▸ **TRY IT**
The response should be the complete listing below, unchanged.

▸ **PROVIDED RECORDS**
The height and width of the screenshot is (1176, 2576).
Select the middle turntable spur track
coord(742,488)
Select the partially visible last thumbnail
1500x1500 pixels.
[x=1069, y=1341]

▸ **EXERCISE OUTPUT**
The height and width of the screenshot is (1176, 2576).
Select the middle turntable spur track
coord(742,488)
Select the partially visible last thumbnail
1500x1500 pixels.
[x=1069, y=1341]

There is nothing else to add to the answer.